Partition discovery & retention is only for external table & data purge is disabled by default for external tables.

ie., If tblproperties has ('discover.partitions'='true' & 'partition.retention.period'='2m' ) without 'external.table.purge'='true'. Consecutive iterations will repeatedly add/remove partition till underlying HDFS partition folder is removed. I suspect you are seeing the same situation.

eg., 

 

==> Expired partition is removed from Metadata in Iteration 1 <== 
2022-09-23T02:43:36,786 INFO  [PartitionDiscoveryTask-1]: metastore.Msck (Msck.java:repair(135)) - hive.default.test - #partsNotInMs: 0 #partsNotInFs: 0 #expiredPartitions: 1 lockRequired: true (R: true A: true  true)
2022-09-23T02:43:36,822 INFO  [PartitionDiscoveryTask-1]: metastore.Msck (Msck.java:repair(287)) - Expired partitions: [test:dept=cse]


==> As HDFS partition folder exist, discover.partition added it back in Iteration 2 <==
2022-09-23T02:48:36,818 INFO  [PartitionDiscoveryTask-1]: metastore.HiveMetaStoreChecker (HiveMetaStoreChecker.java:checkMetastore(144)) - Number of partitionsNotInMs=[test:dept=cse], partitionsNotOnFs=[], tablesNotInMs=[], tablesNotOnFs=[], expiredPartitions=[]
2022-09-23T02:48:36,818 INFO  [PartitionDiscoveryTask-1]: metastore.Msck (Msck.java:repair(135)) - hive.default.test - #partsNotInMs: 1 #partsNotInFs: 0 #expiredPartitions: 0 lockRequired: true (R: true A: true  true)
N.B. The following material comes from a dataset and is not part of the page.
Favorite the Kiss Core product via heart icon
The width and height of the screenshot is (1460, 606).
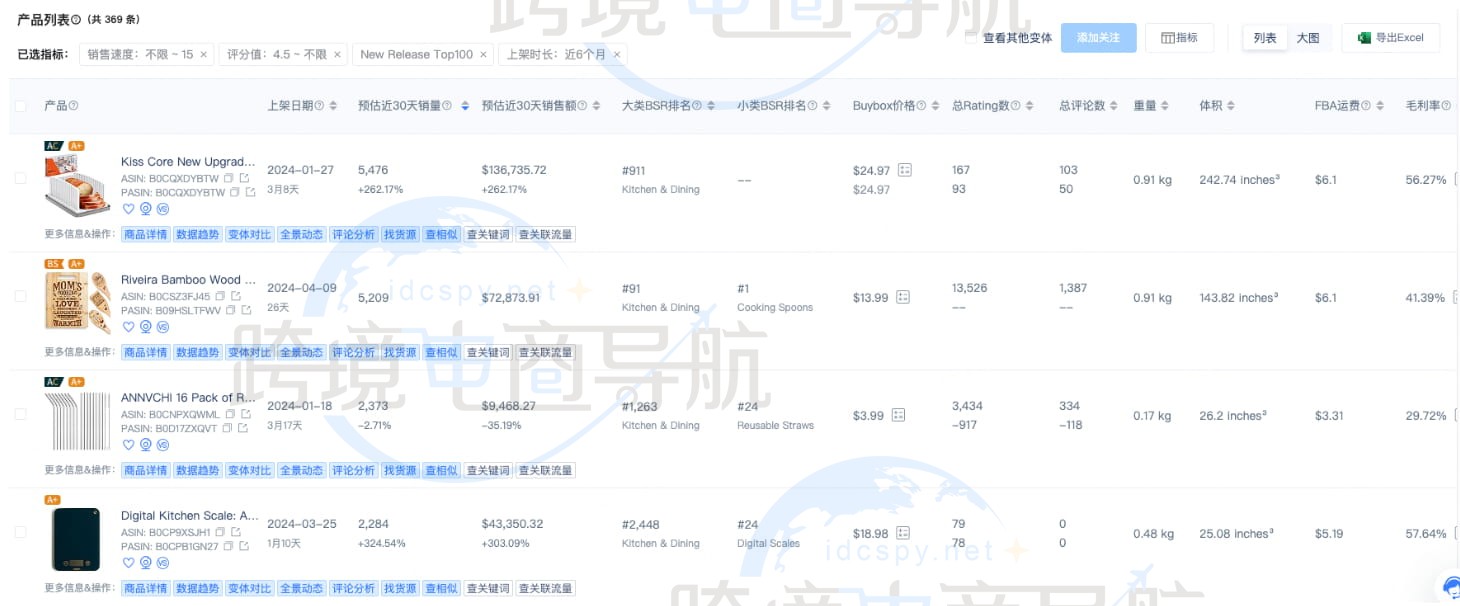128,209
==> Expired partition is removed from Metadata in Iteration 3 <== 
2022-09-23T02:53:36,805 INFO  [PartitionDiscoveryTask-1]: metastore.Msck (Msck.java:repair(135)) - hive.default.test - #partsNotInMs: 0 #partsNotInFs: 0 #expiredPartitions: 1 lockRequired: true (R: true A: true  true)
2022-09-23T02:53:36,837 INFO  [PartitionDiscoveryTask-1]: metastore.Msck (Msck.java:repair(287)) - Expired partitions: [test:dept=cse]

 

Please use following 3 tblproperties accordingly to make it work as you expect.

 1) 'discover.partitions'='true' -- To discover partitions from HDFS path or remove partition metadata from HMS when HDFS path is removed.

2) 'partition.retention.period'='<retention_period>' -- To remove partitions after retention period

3) 'external.table.purge'='true' -- To remove HDFS partition folder, so that partition discover won't add it back to HMS.

PS: To enable global external table purge, set hive.external.table.purge.default=true cluster wide in ambari -> hive -> custom hive-site

avatar
Expert Contributor

@Griggsy Hope above suggestion helped. Let me know if otherwise.

avatar
Contributor

@nramanaiah I haven't had a chance to do further testing yet, I will let you know ASAP. Thanks again for the help.

avatar
Contributor

@nramanaiah have been able to run further testing and confirm that my partitions are purging as expected! thanks again for the assistance!